I think many .NET fans/developers will want to develop for WP7, because it's so easy to port their applications to it.
For the end user, I have no idea. I do not like an animated tiles desktop. Too cluttered, and at the same time too empty (you can have only a few applications visible at once, rather than tens of smaller icons).
I think I remember reading somewhere that Microsoft will not be using .Net for windows8 or wp8.
Lots of people buy according to the hype, to the desire of novelty, to word of mouth from friends and colleagues, to aesthetics and to the contrasting forces that are feeling different from others and feeling part of a homogeneous group. This to answer to the OP.
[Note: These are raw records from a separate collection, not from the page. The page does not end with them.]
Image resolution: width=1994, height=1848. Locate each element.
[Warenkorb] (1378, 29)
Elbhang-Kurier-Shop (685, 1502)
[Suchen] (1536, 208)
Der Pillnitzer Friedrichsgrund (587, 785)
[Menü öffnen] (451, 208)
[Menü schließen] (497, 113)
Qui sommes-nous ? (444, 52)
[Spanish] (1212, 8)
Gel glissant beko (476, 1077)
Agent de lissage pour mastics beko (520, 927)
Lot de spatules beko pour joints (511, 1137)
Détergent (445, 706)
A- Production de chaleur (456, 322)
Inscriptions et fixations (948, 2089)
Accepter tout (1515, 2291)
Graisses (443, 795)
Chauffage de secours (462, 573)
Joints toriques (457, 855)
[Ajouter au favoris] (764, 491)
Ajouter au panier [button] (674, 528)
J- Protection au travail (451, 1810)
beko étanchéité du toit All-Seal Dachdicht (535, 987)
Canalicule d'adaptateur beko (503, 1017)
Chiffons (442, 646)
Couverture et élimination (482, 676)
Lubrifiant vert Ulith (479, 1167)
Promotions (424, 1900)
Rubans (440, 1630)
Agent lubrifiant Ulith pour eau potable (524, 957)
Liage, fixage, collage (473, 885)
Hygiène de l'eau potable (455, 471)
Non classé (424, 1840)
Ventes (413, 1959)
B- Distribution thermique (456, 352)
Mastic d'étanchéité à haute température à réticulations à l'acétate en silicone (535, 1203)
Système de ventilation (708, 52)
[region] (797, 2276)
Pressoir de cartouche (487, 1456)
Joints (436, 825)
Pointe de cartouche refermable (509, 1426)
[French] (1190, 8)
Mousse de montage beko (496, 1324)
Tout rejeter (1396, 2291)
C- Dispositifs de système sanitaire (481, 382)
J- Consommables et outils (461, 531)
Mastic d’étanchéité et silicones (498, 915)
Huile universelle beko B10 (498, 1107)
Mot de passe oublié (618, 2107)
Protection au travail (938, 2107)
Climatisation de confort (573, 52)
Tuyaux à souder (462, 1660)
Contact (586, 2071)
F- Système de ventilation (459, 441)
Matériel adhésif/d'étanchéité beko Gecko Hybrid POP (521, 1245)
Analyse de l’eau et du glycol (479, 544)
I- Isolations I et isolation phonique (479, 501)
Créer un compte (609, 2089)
So, many will buy WP once available. Only a minority will base their purchase on some kind of rationality.
Here in this forum instead this minority is majority, hence comes all the opposition to Elop, to Microsoft, to Google, whatever.
Just my 2 eurocents.
I bought one just to try it out. Honestly with the Nodo update its crap. It has a very beautiful UI, but apart from that I don't see it replacing my N900 anytime soon.
The only plus side I could say is the Zune Music services (the $15/month for unlimited songs).
I bought a WP7 because its fun to use. My N900 frustrated me more and more and apps didn't get better UIs although qt has the power. Sorry, but UIs like this are not appealing to the masses: http://meego.de/apps/maemo/sonstige-...euro-2012.html
And there are plenty of them in the N900 universe. They work, but deliver a horrible user experience.
Thanks all for the replies. I realise it's a loaded question round here, but I do genuinely want to understand the answer, if only so I can know why Nokia has not only shot itself in the foot but also pretended that all the cool kids will want holes in their feet too.
Keep in mind that the average user is not someone on here. When joe average walks into a phone provider's store and is already not sold on buying an iPhone, they are going to get a salesman-pitch on phones. When they hear a phone runs Windows, and they use Windows at home... blammo huge selling point.
obviously it's not. Otherwise they wouldn't be a total failure for a year now. It's a nice little software but it delivers nothing more than S40 on better hardware. Or samsungs touchiz (the S8000 Jet software, it even had backrounding).
There are no native apps, the upside is that all apps look similar (and nice IMO) but you'll never see fennec or opera mobile, or RaceChrono on it unless they allow native apps. For now it's just a phone that can run silverlight. BTW, maybe we can compile moonlight and run them on the N900 too.